What Is Osteoporosis
Literaly, osteoporosis means porous bones. Osteoporosis is a debilitating disease characterized by porous bones and low bone mass. If not prevented, osteoporosis can progress painlessly until a fracture occurs, typically in the hip, spine or wrist. Vertebral fractures can result in loss of height, stooped posture and chronic pain. Whether a person develops osteoporosis depends on bone mass density. Peak bone mass is influenced by a variety of genetic and environmental factors - age, gender, race, nutrition, hormonal health, physical activity, body weight, smoking, alcohol and drugs.
Causes of Osteoporosis
Age - During childhood and adolescence, much more bone mass is deposited than withdrawn. Up to 90% of peak bone mass is acquired by the age of 18 in girls and age 20 in boys.

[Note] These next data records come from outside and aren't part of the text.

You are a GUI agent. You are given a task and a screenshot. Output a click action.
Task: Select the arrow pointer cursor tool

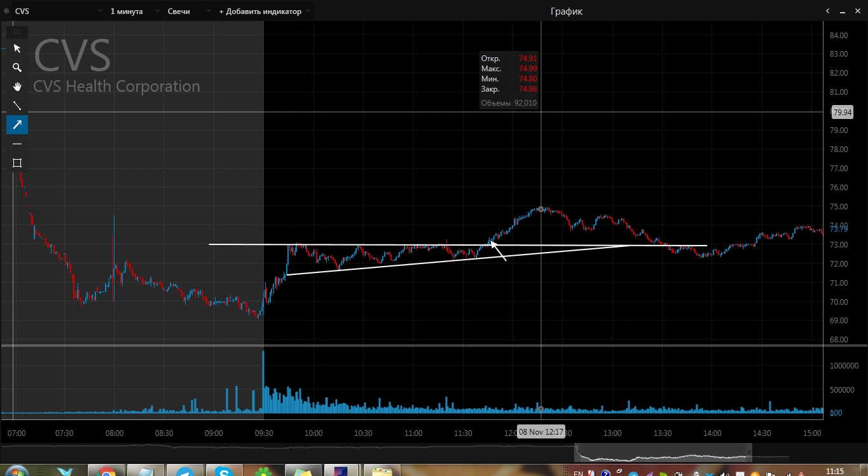tap(17, 48)
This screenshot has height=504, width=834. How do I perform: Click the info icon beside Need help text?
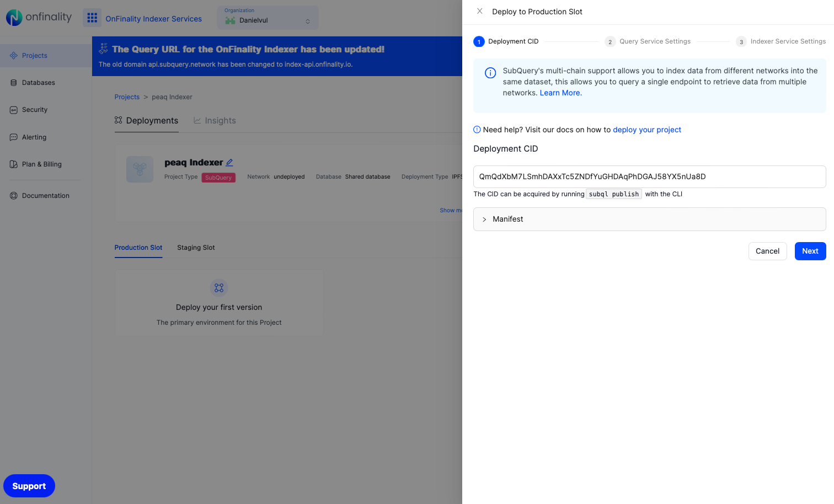point(476,129)
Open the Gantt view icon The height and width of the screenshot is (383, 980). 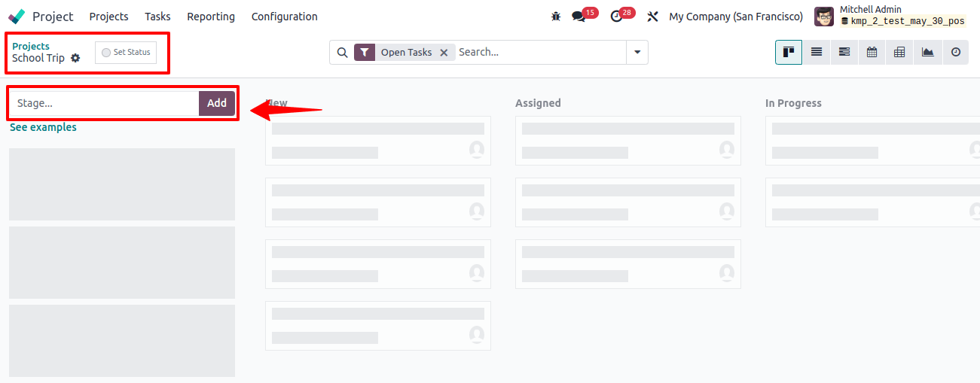click(x=844, y=52)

Bone mass can keep growing until age 30.
Gender - Peak bone mass tends to be lower in women than in men, and bone loss tends to be higher in older women than in older men.

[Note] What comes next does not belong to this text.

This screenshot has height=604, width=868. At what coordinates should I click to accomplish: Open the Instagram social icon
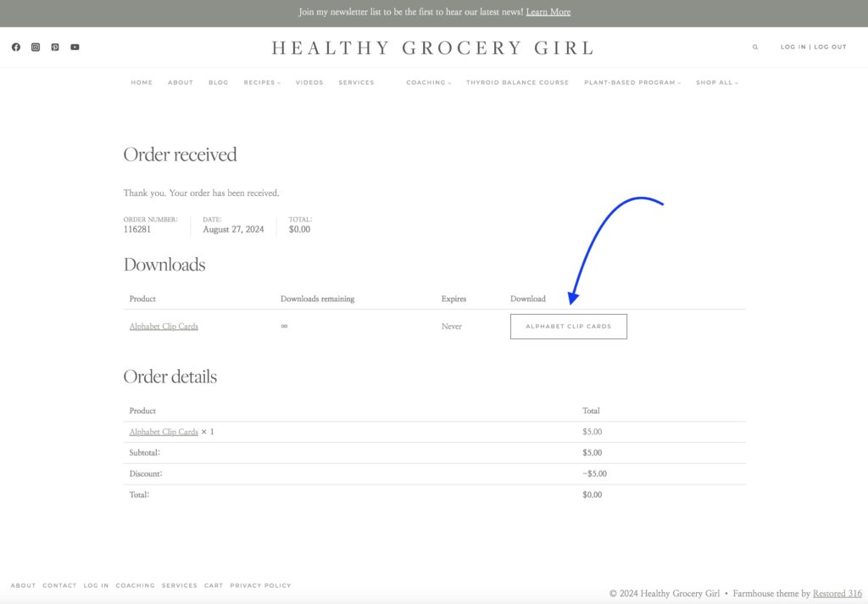tap(36, 48)
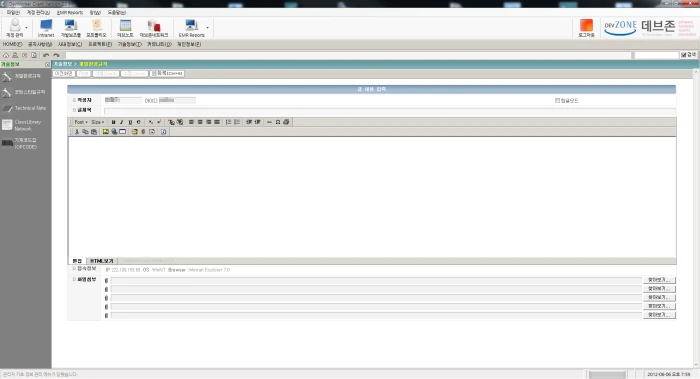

Nutrition - Calcium is essential for bone health. Inadequate calcium significantly contribute to the development of osteoporosis.
A sendatary lifestyle can accelerate bone loss.
Lifestyle behaviours - Smoking has been linked to low bone density and is associated with other unhealthy behaviours such as alcohol use and a sedentary lifestyle. Reserchers speculate that the lower body weight of smokers may be a factor in the higher risk of fractures and in drinkers, alcohol causes fluid excretion and excessive loss of calcium through the urine.
Treatment of Osteoporosis
Eat a well-balanced diet rich in calcium and Vitamin D
Exercise regularly with emphasis on weight-bearing exercises (exercise that force you to work against gravity)
Don't smoke and limit alcholhol intake.
Calcium help to prevent osteoporosis. The recommended calcium intake for adult women aged 19 to 50 years is 1,000mg a day. Two servings of milk or milk products or of fish with bones supply much of the day's needs for calcium. People with lactose intolerence can obtain calcium from other sources such as yogurt, buttermilk and cheese. Other ways to improve calcium intake are add non-fat powdered milk to soups, casseroles and drinks, buy soymilk, juices, creals, and breads that are fortified with calcium, replace coconut milk and cream with skim and low fat milk in recipes, replace sour cream with yogurt in recipes.
Take calcium supplements - If you have trouble getting enough calcium in your diet, you may need to take a supplement. The amount of calcium you will need from a supplement depends on how much calcium you obtain from other sources.
Osteoporosis is a silent disease. It can progress many years without symptoms until a fracture occurs.To keep bones strong and prevent osteoporosis, exercise, quit smoking and eat a well-balanced diet with at least 1000mg of calcium a day.